• **Written instruction**: Put every line of the records below into a numbered list, leaving out the blank lines.

• **Data supplied**:

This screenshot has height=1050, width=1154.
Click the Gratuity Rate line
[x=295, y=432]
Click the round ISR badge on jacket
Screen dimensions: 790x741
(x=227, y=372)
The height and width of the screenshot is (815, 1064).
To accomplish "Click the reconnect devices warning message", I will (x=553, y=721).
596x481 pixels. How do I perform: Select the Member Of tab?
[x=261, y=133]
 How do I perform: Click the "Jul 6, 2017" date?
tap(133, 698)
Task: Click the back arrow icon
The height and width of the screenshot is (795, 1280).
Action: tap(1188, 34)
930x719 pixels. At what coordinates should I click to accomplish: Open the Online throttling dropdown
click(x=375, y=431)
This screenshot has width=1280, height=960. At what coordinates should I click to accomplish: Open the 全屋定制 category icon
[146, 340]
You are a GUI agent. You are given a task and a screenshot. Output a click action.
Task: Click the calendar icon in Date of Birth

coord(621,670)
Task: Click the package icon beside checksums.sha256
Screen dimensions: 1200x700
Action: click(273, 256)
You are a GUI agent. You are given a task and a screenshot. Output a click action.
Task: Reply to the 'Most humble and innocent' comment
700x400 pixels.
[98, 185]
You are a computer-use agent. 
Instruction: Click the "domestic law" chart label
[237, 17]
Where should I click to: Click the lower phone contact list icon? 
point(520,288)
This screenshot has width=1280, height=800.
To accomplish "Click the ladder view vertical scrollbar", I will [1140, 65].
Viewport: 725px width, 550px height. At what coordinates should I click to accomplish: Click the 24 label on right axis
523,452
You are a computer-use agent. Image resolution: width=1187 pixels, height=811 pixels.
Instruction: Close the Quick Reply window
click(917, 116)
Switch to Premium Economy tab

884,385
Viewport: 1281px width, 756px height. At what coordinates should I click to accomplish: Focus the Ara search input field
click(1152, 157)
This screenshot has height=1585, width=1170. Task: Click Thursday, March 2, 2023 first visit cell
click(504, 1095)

• **Response to the exercise**:
1. This screenshot has height=1050, width=1154.
2. Click the Gratuity Rate line
3. [x=295, y=432]
4. Click the round ISR badge on jacket
5. Screen dimensions: 790x741
6. (x=227, y=372)
7. The height and width of the screenshot is (815, 1064).
8. To accomplish "Click the reconnect devices warning message", I will (x=553, y=721).
9. 596x481 pixels. How do I perform: Select the Member Of tab?
10. [x=261, y=133]
11.  How do I perform: Click the "Jul 6, 2017" date?
12. tap(133, 698)
13. Task: Click the back arrow icon
14. The height and width of the screenshot is (795, 1280).
15. Action: tap(1188, 34)
16. 930x719 pixels. At what coordinates should I click to accomplish: Open the Online throttling dropdown
17. click(x=375, y=431)
18. This screenshot has width=1280, height=960. At what coordinates should I click to accomplish: Open the 全屋定制 category icon
19. [146, 340]
20. You are a GUI agent. You are given a task and a screenshot. Output a click action.
21. Task: Click the calendar icon in Date of Birth
22. coord(621,670)
23. Task: Click the package icon beside checksums.sha256
24. Screen dimensions: 1200x700
25. Action: click(273, 256)
26. You are a GUI agent. You are given a task and a screenshot. Output a click action.
27. Task: Reply to the 'Most humble and innocent' comment
28. 700x400 pixels.
29. [98, 185]
30. You are a computer-use agent. 
31. Instruction: Click the "domestic law" chart label
32. [237, 17]
33. Where should I click to: Click the lower phone contact list icon? 
34. point(520,288)
35. This screenshot has width=1280, height=800.
36. To accomplish "Click the ladder view vertical scrollbar", I will [1140, 65].
37. Viewport: 725px width, 550px height. At what coordinates should I click to accomplish: Click the 24 label on right axis
38. 523,452
39. You are a computer-use agent. Image resolution: width=1187 pixels, height=811 pixels.
40. Instruction: Close the Quick Reply window
41. click(917, 116)
42. Switch to Premium Economy tab
43. 884,385
44. Viewport: 1281px width, 756px height. At what coordinates should I click to accomplish: Focus the Ara search input field
45. click(1152, 157)
46. This screenshot has height=1585, width=1170. Task: Click Thursday, March 2, 2023 first visit cell
47. click(504, 1095)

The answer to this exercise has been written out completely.